Per mons. Moraglia i diritti delle persone sono diritti essenziali: “Sì, l’uomo va pensato sempre più come relazione, non intendendo il termine relazione solo sul piano filosofico, ma anche culturale, sociale, economico, finanziario, mediatico; siamo nell’era della globalizzazione, in cui s’interagisce sempre, anche se ne manca la consapevolezza. La globalizzazione, in sé, non è né buona né cattiva e riguarda, come visto, non solo comunicazione, cultura, finanza, economia ma anche, oggi, come i fatti ci hanno detto in modo drammatico, la salute”.

Questo tempo che si sta vivendo è una sfida importante con l’invito ad una critica costruttiva: “La sfida per un futuro inclusivo parte da un nuovo modo di intendere e investire sulla persona e sul bene comune che attraverso i principi, i criteri di giudizio, le direttive operative della dottrina sociale cristiana, declinati nel rispetto di una sana laicità, si traducano nel prendersi cura degli altri, del bene comune…
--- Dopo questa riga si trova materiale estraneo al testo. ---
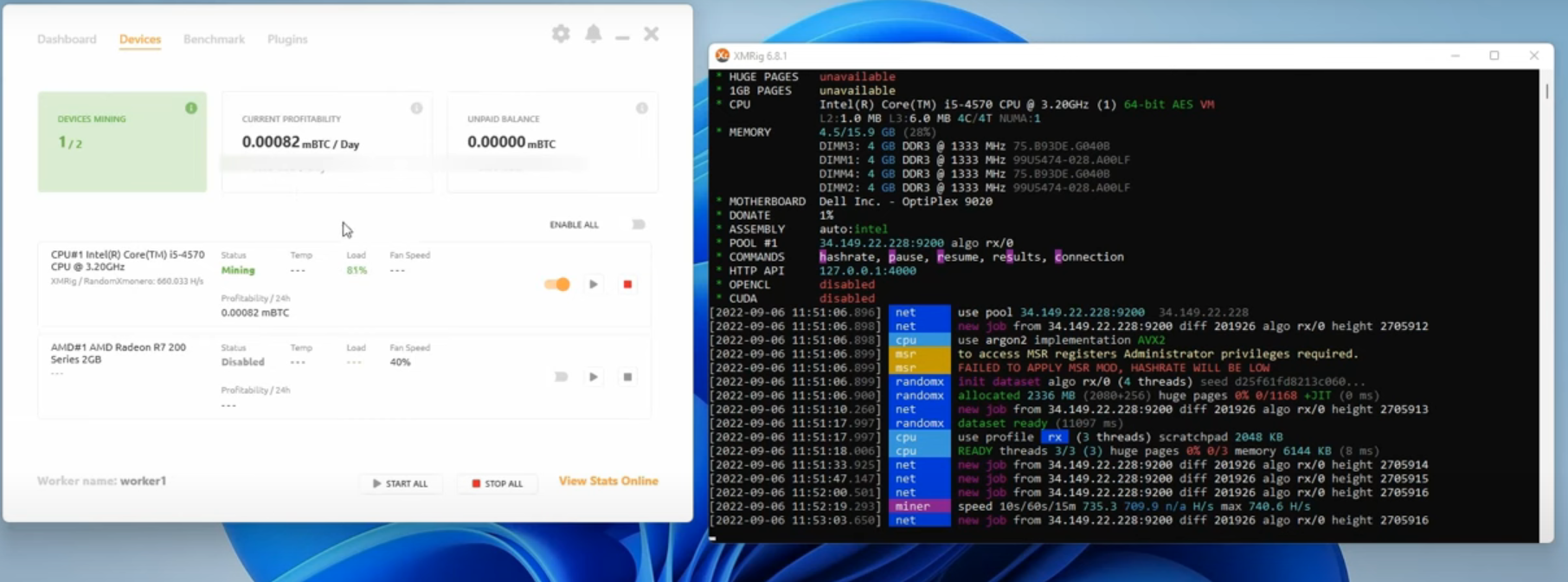The width and height of the screenshot is (1568, 582).
Task: Switch to the Dashboard tab
Action: click(x=67, y=39)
Con uno spirito costruttivamente critico, dobbiamo far tesoro di tutto ciò e pensare in maniera concreta la persona nel tempo della globalizzazione, ossia, una modalità di convivenza, rispettosa dell’ambiente, che, alla luce di valori antropologici fondanti, diversi da quelli visti troppo a lungo, tenga realisticamente conto dei limiti dell’uomo, incominciando dal limite dei limiti: la morte”.

Infine ha invitato a ripensare al binomio persona/bene comune: “L’Occidente è sempre più plasmato dalla tecno-scienza, considerata in maniera acritica per i successi a cui perviene in ordine all’efficienza, alla crescita della ricchezza… finora! Per altro, non equamente distribuita. Così si sono messi in secondo piano indicatori più umani, la persona, la famiglia, il bene comune, la destinazione universale dei beni, la solidarietà, la sussidiarietà, la salute pubblica ed individuale e, oggi, se ne raccolgono i risultati…
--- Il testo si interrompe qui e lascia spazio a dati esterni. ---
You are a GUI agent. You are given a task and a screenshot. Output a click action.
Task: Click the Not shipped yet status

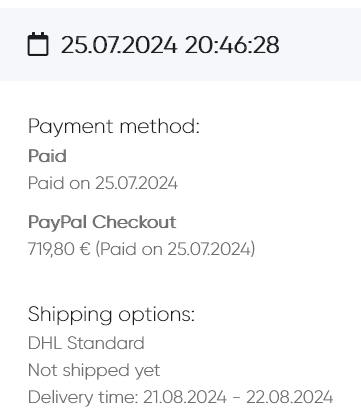94,370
Tali visioni, che sottendono similari progetti culturali e politici, hanno privilegiato, o non sufficientemente contrastato, scelte economiche che hanno diviso il mondo fra ricchi e poveri. La differenza tra persone abbienti e meno, alla fine, è accettabile; inaccettabile, invece, è che vi sia un mondo diviso fra ricchi, sempre più ricchi e poveri, sempre più poveri; fra chi ha patrimoni immensi e chi muore di fame…

Siamo invitati a camminare insieme e a ricostruire un sistema che, soltanto lentamente e con fatica, prenderà forma nella vita di ciascuno di noi e nella convivenza sociale, chiamati ad impegnarci non in una sfida individuale, ma a lavorare per gli altri e con gli altri. Come cristiani guardiamo un po’ più ‘lassù’ per vivere meglio ‘quaggiù’!”